À l’aurore de son exil, Soro avait prévenu ses collaborateurs : « Préparez vous à manger du pain dur pendant plusieurs années. » Mais s’attendait il à ce que le chemin de croix s’éternise à ce point.
Plus les mois passent, plus ses moyens s’amenuisent. « Soro n’a aucun problème financier. Il a amassé une belle petite fortune lors de la rébellion, qu’il a habilement fait fructifier. Il est à l’aise pour encore quelques années », assure l’un de ses proches. Pourtant, selon nos informations, il a perdu plusieurs milliards de francs CFA à la suite de certains placements financiers – un compte avait été ouvert par un prête-nom à NSIA Banque Côte d’Ivoire et un autre au Liban, victime de la crise bancaire depuis 2019.
Est-ce le signe que Guillaume Soro compte ses sous ? En mars 2021, il a demandé à récupérer l’intégralité d’une assurance-vie souscrite le 28 mai 2003 auprès de Sogecap, la compagnie d’assurance de la banque Société générale. Soit 231 931,23 euros, déposés d’abord par virements mensuels de 50 euros, puis de 750 euros. Deux virements de 80 000 et 25 000 euros ont aussi été effectués le 9 mai 2017 et le 6 avril 2020.
Mais deux jours avant la date à laquelle il devait mettre la main sur ce petit magot, l’argent a été saisi par la justice française dans le cadre d’une procédure intentée à son encontre par Civitas Maxima, une association de droit suisse, et par 46 personnes de nationalité ivoirienne. Guillaume Soro est en effet accusé de complicité de crimes contre l’humanité pour des faits commis par les forces favorables à Alassane Ouattara dans la région du Cavally (Ouest) entre le 24 mars et le 22 mai 2011. Déboutés par la Cour de cassation, la plus haute juridiction française, ses avocats ont saisi la Cour européenne des droits de l’homme.

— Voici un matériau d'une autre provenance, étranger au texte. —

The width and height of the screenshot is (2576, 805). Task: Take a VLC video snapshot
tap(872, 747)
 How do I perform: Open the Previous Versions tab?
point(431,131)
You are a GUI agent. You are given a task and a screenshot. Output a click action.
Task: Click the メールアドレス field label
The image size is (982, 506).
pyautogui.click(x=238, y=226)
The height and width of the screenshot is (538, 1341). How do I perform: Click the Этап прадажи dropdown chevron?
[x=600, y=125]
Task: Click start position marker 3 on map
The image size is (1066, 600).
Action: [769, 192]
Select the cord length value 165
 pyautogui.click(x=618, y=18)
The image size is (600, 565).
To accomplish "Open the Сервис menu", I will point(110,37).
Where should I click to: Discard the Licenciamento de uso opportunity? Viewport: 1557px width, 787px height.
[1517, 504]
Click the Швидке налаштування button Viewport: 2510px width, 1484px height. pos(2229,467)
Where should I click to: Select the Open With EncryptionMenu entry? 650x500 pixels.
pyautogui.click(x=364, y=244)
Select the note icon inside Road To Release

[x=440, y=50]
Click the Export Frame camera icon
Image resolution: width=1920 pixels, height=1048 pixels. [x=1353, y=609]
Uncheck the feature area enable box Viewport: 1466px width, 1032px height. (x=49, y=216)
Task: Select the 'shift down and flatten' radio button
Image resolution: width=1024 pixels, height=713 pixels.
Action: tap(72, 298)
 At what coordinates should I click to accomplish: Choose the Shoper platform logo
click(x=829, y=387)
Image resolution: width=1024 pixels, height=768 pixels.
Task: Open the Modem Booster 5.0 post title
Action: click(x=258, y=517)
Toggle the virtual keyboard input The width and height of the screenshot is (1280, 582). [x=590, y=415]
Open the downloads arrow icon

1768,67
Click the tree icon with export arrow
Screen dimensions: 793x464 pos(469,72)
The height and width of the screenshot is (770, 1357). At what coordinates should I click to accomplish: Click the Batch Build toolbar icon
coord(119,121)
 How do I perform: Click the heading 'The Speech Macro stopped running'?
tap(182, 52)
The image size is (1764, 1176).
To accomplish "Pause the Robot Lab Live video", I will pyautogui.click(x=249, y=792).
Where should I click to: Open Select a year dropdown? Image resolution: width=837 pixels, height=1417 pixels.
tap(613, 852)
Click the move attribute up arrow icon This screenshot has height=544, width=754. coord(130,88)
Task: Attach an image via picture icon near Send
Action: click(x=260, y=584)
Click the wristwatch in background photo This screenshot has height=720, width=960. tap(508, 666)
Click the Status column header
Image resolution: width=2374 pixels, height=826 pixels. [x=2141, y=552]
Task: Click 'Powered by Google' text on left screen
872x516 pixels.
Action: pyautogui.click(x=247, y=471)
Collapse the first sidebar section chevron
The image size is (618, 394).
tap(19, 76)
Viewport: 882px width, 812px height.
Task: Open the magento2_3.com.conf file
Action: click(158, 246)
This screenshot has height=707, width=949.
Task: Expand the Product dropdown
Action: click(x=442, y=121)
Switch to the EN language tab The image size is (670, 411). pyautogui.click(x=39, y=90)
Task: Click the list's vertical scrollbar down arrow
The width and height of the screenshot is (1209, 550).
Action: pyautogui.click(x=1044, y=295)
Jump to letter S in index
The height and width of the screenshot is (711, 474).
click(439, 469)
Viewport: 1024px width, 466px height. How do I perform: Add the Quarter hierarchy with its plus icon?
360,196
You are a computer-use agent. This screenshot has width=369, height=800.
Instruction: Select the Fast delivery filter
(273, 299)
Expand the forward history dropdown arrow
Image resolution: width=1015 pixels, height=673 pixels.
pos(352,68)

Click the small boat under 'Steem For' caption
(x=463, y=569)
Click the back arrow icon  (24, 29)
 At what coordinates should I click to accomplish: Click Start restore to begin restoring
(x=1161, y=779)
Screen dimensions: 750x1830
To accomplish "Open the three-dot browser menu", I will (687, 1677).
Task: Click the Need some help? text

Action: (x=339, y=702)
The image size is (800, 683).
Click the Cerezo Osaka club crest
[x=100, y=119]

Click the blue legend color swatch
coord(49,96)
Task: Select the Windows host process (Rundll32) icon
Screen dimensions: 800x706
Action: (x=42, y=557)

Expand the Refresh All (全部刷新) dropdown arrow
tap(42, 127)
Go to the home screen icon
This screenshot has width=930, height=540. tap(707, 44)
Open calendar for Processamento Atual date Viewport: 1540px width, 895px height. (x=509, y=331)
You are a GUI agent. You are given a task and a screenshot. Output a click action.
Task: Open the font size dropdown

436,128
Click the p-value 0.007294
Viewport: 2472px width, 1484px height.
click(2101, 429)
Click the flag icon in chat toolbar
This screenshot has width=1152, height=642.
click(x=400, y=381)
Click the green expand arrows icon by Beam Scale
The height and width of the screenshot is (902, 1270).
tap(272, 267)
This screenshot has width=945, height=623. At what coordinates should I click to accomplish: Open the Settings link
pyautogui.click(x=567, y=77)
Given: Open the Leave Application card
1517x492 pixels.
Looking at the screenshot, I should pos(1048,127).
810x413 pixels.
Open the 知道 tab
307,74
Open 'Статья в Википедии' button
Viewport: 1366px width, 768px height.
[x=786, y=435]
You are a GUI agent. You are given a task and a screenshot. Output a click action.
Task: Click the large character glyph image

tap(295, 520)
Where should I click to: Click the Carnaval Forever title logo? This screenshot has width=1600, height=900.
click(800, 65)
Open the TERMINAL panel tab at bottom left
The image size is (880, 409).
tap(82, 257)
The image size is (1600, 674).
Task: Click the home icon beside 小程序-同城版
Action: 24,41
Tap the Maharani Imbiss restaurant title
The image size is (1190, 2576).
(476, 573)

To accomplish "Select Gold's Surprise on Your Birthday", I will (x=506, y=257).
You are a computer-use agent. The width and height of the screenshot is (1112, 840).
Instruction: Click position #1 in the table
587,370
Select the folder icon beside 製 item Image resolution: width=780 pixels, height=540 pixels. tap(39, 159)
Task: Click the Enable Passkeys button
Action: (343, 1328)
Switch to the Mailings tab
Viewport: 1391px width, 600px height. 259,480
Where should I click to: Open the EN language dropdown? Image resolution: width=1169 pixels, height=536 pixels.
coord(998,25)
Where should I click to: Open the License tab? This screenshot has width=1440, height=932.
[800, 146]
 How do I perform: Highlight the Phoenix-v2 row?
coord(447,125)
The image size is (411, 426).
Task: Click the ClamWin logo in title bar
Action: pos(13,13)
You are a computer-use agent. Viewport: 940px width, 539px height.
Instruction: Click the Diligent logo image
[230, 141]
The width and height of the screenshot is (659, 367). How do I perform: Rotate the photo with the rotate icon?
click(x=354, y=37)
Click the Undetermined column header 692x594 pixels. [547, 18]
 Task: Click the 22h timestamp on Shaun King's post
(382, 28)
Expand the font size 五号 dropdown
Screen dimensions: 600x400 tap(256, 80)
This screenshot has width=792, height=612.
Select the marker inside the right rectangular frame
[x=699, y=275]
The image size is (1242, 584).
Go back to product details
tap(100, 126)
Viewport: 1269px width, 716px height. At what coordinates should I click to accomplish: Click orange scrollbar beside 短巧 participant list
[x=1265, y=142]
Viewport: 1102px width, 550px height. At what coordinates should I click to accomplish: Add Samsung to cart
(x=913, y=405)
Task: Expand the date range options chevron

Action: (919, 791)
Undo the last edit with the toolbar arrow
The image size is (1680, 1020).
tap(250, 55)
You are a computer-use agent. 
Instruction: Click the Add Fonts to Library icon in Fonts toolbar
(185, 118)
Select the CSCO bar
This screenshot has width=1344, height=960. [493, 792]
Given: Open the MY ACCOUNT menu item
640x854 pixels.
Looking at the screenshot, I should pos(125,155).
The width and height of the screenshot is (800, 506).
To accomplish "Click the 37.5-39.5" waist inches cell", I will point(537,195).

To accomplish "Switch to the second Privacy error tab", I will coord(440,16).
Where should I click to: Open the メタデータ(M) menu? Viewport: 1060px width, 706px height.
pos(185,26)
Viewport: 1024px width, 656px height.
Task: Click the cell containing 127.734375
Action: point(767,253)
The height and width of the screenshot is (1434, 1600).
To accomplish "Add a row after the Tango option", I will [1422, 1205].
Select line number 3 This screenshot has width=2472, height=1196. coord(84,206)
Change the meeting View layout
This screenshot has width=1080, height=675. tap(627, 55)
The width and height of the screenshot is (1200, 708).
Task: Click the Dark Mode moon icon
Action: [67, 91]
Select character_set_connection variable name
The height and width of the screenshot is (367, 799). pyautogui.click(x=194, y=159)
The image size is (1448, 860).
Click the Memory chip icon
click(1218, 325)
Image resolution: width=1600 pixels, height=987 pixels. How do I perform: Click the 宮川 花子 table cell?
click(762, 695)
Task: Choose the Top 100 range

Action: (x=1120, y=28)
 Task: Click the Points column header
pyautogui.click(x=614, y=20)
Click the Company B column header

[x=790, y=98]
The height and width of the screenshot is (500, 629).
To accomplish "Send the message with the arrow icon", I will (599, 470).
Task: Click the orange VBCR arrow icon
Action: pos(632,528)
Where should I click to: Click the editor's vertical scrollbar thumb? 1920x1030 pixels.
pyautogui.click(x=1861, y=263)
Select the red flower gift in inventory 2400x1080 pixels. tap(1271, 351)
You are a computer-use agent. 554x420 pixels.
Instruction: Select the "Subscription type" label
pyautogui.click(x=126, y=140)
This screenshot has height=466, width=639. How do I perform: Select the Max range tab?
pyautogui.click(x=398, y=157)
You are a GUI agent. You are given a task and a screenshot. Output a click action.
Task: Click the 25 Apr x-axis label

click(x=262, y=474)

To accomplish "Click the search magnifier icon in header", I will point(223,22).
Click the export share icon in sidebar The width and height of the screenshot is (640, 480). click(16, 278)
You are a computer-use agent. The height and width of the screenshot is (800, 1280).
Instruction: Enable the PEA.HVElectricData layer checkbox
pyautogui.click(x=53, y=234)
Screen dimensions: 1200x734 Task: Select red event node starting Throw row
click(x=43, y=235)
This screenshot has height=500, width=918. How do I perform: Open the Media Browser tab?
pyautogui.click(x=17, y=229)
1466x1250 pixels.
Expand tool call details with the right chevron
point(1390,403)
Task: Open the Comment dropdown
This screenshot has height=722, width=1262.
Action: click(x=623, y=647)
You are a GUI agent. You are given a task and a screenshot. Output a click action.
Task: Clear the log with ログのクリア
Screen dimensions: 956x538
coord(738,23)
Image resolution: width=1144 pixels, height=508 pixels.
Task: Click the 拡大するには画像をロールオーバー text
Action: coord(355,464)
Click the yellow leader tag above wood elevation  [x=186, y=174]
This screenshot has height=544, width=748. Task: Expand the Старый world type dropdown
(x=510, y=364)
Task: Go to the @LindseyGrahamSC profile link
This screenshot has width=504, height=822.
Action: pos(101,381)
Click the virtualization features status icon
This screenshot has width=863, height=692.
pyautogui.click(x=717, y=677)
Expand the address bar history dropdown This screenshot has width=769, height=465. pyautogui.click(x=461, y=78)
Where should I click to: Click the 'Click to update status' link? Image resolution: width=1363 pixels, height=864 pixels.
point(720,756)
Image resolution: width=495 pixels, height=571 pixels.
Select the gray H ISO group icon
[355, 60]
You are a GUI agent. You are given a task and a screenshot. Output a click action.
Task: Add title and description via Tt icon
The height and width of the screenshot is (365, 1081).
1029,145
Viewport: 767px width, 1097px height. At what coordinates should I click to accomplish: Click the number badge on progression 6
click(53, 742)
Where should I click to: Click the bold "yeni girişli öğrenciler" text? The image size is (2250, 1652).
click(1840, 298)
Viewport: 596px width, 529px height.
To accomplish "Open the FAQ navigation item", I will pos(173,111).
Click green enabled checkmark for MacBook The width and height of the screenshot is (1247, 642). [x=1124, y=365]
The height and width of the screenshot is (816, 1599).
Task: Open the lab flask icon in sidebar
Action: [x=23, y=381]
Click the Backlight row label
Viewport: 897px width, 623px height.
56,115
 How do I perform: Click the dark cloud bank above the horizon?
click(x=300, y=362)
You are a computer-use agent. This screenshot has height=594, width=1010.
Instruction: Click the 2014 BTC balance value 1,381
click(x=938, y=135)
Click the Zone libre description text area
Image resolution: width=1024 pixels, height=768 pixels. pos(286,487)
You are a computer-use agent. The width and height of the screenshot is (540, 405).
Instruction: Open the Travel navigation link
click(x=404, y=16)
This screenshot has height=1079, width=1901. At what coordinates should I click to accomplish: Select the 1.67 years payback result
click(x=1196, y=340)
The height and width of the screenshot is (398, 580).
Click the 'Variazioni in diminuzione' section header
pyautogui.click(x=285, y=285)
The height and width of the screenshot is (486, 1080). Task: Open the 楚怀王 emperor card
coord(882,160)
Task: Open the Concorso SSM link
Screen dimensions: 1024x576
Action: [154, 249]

Soro possède toujours plusieurs biens immobiliers en France. Il a également investi 650 931,33 euros sur un produit d’épargne. Dans une note émise le 1er mars 2021, Tracfin, la cellule anti blanchiment du ministère français des Finances, a estimé que cette somme pourrait « provenir d’un détournement de fonds publics en Côte d’Ivoire, faits pour lesquels il a été condamné en septembre 2020, et pourraient être constitutifs du délit de blanchiment ».
Combien de temps Soro tiendra-t-il ? À Abidjan, ses proches ont été condamnés à vingt ans de prison. « Il faut que Guillaume Soro rentre », a lancé Laurent Gbagbo devant ses partisans en décembre 2022. Ces derniers mois, plusieurs membres de son entourage ont pris attache avec des collaborateurs d’Alassane Ouattara. Au cœur du pouvoir ivoirien, tous ne sont pas opposés à une mesure de clémence en faveur de Soro. Mais encore faut-il qu’il soit lui-même demandeur.
« Guillaume Soro est aussi entêté qu’Alassane Ouattara. Il ne veut pas entendre parler de soumission », explique un visiteur du soir du chef de l’État ivoirien, à qui il arrive d’échanger avec Soro. Selon lui, « le président ne veut pas arrêter Soro, il préfère le voir errer en Europe ». « Mais s’il s’avise de se rendre en Afrique de l’Ouest, il fera tout pour l’en empêcher », prévient il.
Lorsqu’il aidait Soro à affiner sa stratégie courant 2019, Alexandre Benalla avait rencontré Hamed Bakayoko pour plaider sa cause. « S’il ne fait pas ce que veut le président, ça va chauffer pour lui. La prison l’attend à son retour », avait répondu, lapidaire, le ministre de la Défense.